Why this post is relevant to Cloud Native Geo

gpio is built specifically to make cloud-native GeoParquet easier to produce and consume. It automates best practices from the GeoParquet spec, simplifies cloud storage workflows across S3/GCS/Azure, and supports spatial partitioning strategies (H3, S2, admin boundaries, etc.) that are central to cloud-native geospatial data distribution.

Timeline

  • Draft submission date: [TBD]
  • Final publication date: [TBD]

Anything else to share?

Full draft below.


Introducing geoparquet-io

A Python CLI tool for optimizing GeoParquet data

By Chris Holmes and Nissim Lebovits


We're releasing geoparquet-io (or, gpio), an opinionated command-line tool for converting, validating, and optimizing GeoParquet files.

gpio is written in Python and uses DuckDB (with GDAL embedded for legacy format support), PyArrow, and obstore for fast operations on larger-than-memory datasets. By default, gpio enforces best practices: bbox columns, Hilbert ordering, ZSTD compression, and smart row group sizes.

What does it do?

gpio offers a CLI and a fluent Python API to help you create, validate, and optimize GeoParquet files. The CLI is designed for composability; commands chain together with Unix pipes, produce structured output with --json flags, and are predictable enough for use with AI coding assistants. The Python API keeps data in memory as Arrow tables, avoiding file I/O entirely and integrating directly into existing workflows.

Convert with optimized defaults

With gpio convert, you can seamlessly convert from (and to) legacy formats like Shapefiles, GeoJSON, and GeoPackages:

# One command: converts, adds bbox, Hilbert-sorts, compresses
gpio convert buildings.shp buildings.parquet

By default, the resulting GeoParquet files are optimized for best practices, including:

  • bbox column with covering metadata
  • Hilbert curve spatial ordering
  • ZSTD compression
  • Appropriate row group sizes
  • Automatic partitioning (when appropriate)

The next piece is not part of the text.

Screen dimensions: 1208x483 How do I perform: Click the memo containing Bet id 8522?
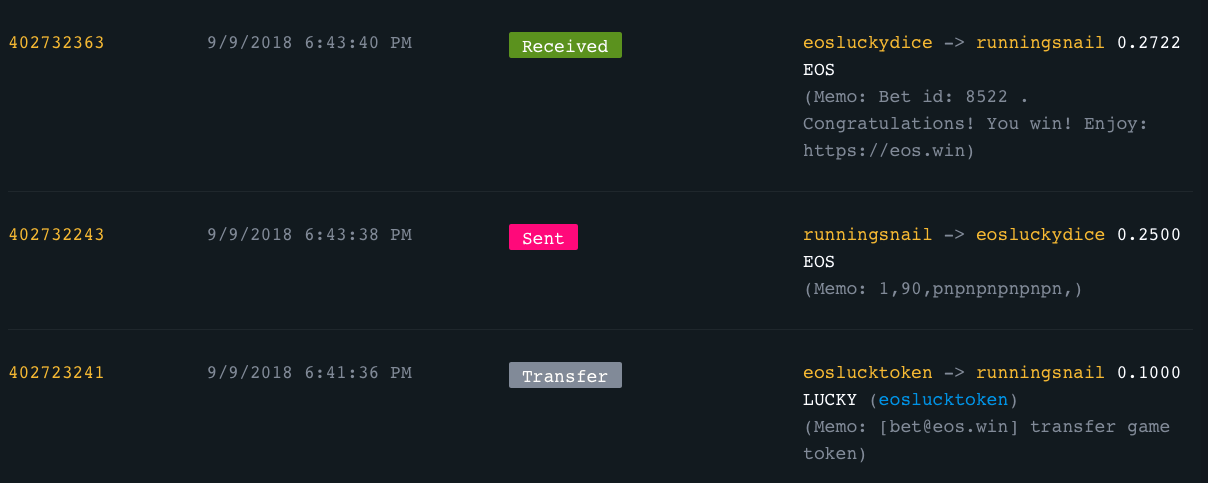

These optimizations improve compression, I/O, and spatial query performance by 10–100x. Existing GeoParquet files can also be optimized in-place with gpio check all --fix.

Pipes and chains

One of gpio's strengths is composability. On the CLI, commands chain together with Unix pipes using Arrow IPC streaming—no intermediate files:

# Extract Senegal from global admin boundaries, Hilbert-sort
gpio extract --bbox "-18,14,-11,18" \
  https://data.fieldmaps.io/edge-matched/humanitarian/intl/adm2_polygons.parquet | \
  gpio sort hilbert - senegal_adm2.parquet
# Chain enrichment steps together
gpio add bbox input.parquet | \
  gpio add h3 --resolution 9 - | \
  gpio sort hilbert - enriched.parquet

The Python API mirrors this with a fluent interface:

import geoparquet_io as gpio

gpio.read('buildings.parquet') \
    .add_bbox() \
    .add_h3(resolution=9) \
    .sort_hilbert() \
    .write('s3://bucket/optimized.parquet')

Large files and cloud workflows

Large files can be automatically partitioned based on a target row count. Partitioning strategies include H3, KD-tree, quadkey, admin boundaries (via Overture and GAUL), A5, and S2, as well as partitioning by an arbitrary existing column.

DuckDB handles all transformations with streaming SQL execution—memory stays constant regardless of file size. Its spatial extension reads legacy formats via GDAL's ST_Read, and its httpfs extension handles remote file reads from S3, GCS, and Azure. PyArrow handles Parquet I/O and returns Arrow tables for seamless integration with pandas and Polars. For cloud writes, obstore enables streaming output to S3, GCS, and Azure.

# Convert shapefile → auto-partition by H3 → write directly to S3
gpio convert large_roads.shp | \
  gpio partition h3 - s3://bucket/roads/ --auto --hive --profile prod

Why not GDAL?

gpio uses GDAL under the hood—it's what makes all the format conversions work. The difference is focus: GDAL is a general-purpose toolkit, while gpio is opinionated about cloud-native GeoParquet with sensible defaults.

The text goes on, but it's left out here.